Conforme Colossenses 1.19 e 20, “aprouve a Deus que, nele, residisse toda a plenitude e que, havendo feito a paz pelo sangue da sua cruz, por meio dele, reconciliasse consigo mesmo todas as coisas, quer sobre a terra, quer nos céus”. Tal obra foi executada de forma perfeita, eficaz e definitiva, constituindo-se no tema central das Escrituras Sagradas.
A obra de Cristo deve ser conhecida e assimilada, pois é ela que possibilita o reencontro do homem com Deus e a harmonia plena entre o Criador e o mundo criado.
Em Colossenses 1.13 a 23, Paulo trata deste tema especial que é a obra definitiva de Cristo. Na sociedade colossense havia uma forte corrente filosófica, denominada gnosticismo – “Os gnósticos acreditavam que os seus devotos adquiriam um tipo especial de iluminação espiritual, alcançando por ela um nível secreto ou mais elevado de conhecimento não acessível aos não iniciados. Os gnósticos também tinham a tendência de realçar a esfera espiritual em detrimento da material, muitas vezes afirmando que esta é má e por isso deve ser evitada” (Dicionário de Teologia, Vida).
Ao apresentar de forma clara e aberta a obra de Cristo como caminho para a salvação do homem, Paulo confronta a doutrina gnóstica, calcada no mistério, em fundamentos filosóficos e no esforço humano.
Por constituir o cerne do evangelho, a obra de Cristo deve ser conhecida e considerada com toda a atenção. Vejamos então:
A obra de Cristo é uma obra de redenção
Em Colossenses 1.13 e 14, o apóstolo Paulo afirma que Cristo “nos libertou do império das trevas e nos transportou para o reino do seu amor, no qual temos a redenção, a remissão dos pecados”. Conforme notas da Bíblia de Estudo de Genebra, “esta linguagem lembra a libertação de Israel da escravidão do Egito primeiro e, depois, do cativeiro da Babilônia. Paulo contempla a humanidade fora de Cristo como estando irremediavelmente sob o ‘poder das trevas’, o governo maligno de Satanás (cf. Ef 2.1-3; 6.11). Os crentes são resgatados deste estado universal (Gl 1.4) e trazidos para permanecer sob o domínio e a proteção do Filho de Deus”.
A obra de Cristo é uma obra de libertação que redime o homem da servidão das trevas e do pecado, elevando-o à condição de cidadão livre. Por meio dessa obra, o redimido é inserindo em um reino muito especial: um reino de luz, o reino de Deus.

INSTRUÇÕES DE TRABALHO:
[A] Reproduza fielmente o texto sobre a obra de Cristo, desde "Em Colossenses 1.13 a" até "no esforço humano.".
[B] Retome o texto sobre a obra de Cristo, escrevendo a continuação logo após a última frase apresentada.
As linhas abaixo vêm de outra fonte.

DADOS FORNECIDOS:
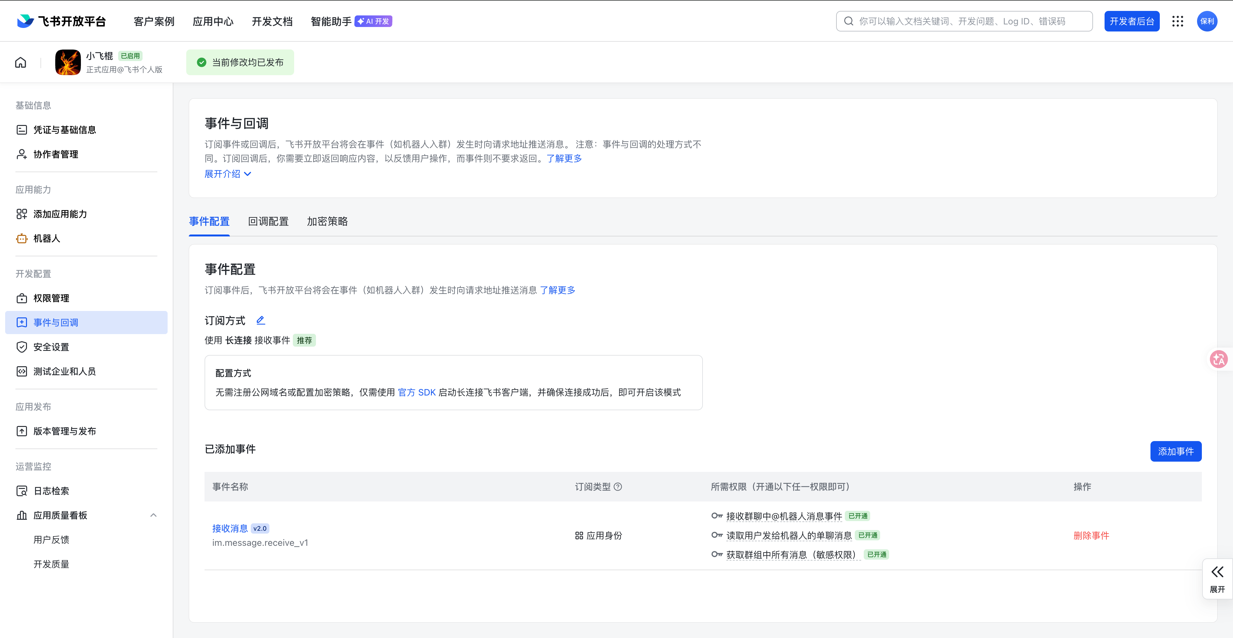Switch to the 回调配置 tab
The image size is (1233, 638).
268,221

* * *

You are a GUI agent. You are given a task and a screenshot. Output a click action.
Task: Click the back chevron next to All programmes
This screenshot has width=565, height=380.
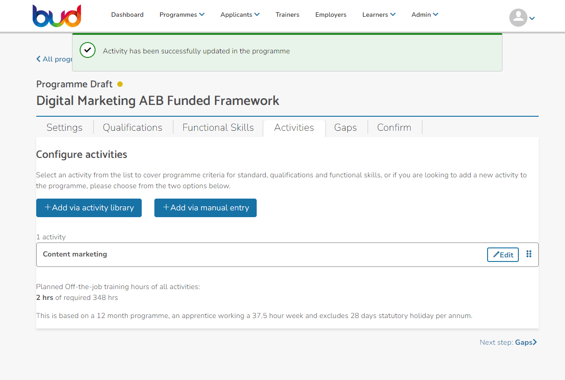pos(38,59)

RESPOSTAS:
[A]
Em Colossenses 1.13 a 23, Paulo trata deste tema especial que é a obra definitiva de Cristo. Na sociedade colossense havia uma forte corrente filosófica, denominada gnosticismo – “Os gnósticos acreditavam que os seus devotos adquiriam um tipo especial de iluminação espiritual, alcançando por ela um nível secreto ou mais elevado de conhecimento não acessível aos não iniciados. Os gnósticos também tinham a tendência de realçar a esfera espiritual em detrimento da material, muitas vezes afirmando que esta é má e por isso deve ser evitada” (Dicionário de Teologia, Vida).
Ao apresentar de forma clara e aberta a obra de Cristo como caminho para a salvação do homem, Paulo confronta a doutrina gnóstica, calcada no mistério, em fundamentos filosóficos e no esforço humano.

[B]
Fica evidente, na declaração paulina, que a obra da redenção é realizada por Cristo. Ele liberta, transporta e redime. É importante observar que a obra de Cristo não apenas nos transporta de um lugar para outro, isto é, das trevas para a luz, mas, sobretudo, liberta da escravidão exercida pelo pecado.
O apóstolo enfatiza a obra redentora como sendo obra de Cristo, pois, como já foi dito no início, entre os colossenses era comum o conceito gnóstico da redenção adquirida mediante ritos secretos de iniciação, fórmulas místicas e práticas ascéticas. O texto bíblico declara explicitamente que a redenção não é obra do próprio homem, mas de Cristo.
A obra de Cristo é a essência do plano divino
Em Colossenses 1.15 a 20, Paulo apresenta um hino cristológico para falar da centralidade da obra de Cristo. Percebe-se claramente nesse hino que o clímax é a cruz. A esse respeito, afirma Ralph P. Martin: “Acima de tudo, colocou a ‘teologia da cruz’ no ponto crucial do hino, e transformou um hino de louvor ao Senhor cósmico da criação num cântico de redenção que se centraliza na expiação feita por Cristo como Salvador da Igreja” (Colossenses e Filemon – Introdução e Comentário, Mundo Cristão/Vida Nova).
Com a frase: “aprouve a Deus que, nele, residisse toda a plenitude”, Paulo mostra que a obra de Cristo é, de fato, a essência do plano divino.
A obra de Cristo deve ser abraçada e usufruída com fé e santidade
A compreensão acerca do significado da obra de Cristo exige de cada um de nós uma atitude: “E a vós outros também que, outrora, éreis estranhos e inimigos no entendimento pelas vossas obras malignas, agora, porém, vos reconciliou no corpo da sua carne, mediante a sua morte, para apresentar-vos perante ele santos, inculpáveis e irrepreensíveis, se é que permaneceis na fé, alicerçados e firmes, não vos deixando afastar da esperança do evangelho que ouvistes e que foi pregado a toda criatura debaixo do céu, e do qual eu, Paulo, me tornei ministro” (Cl 1.21-23).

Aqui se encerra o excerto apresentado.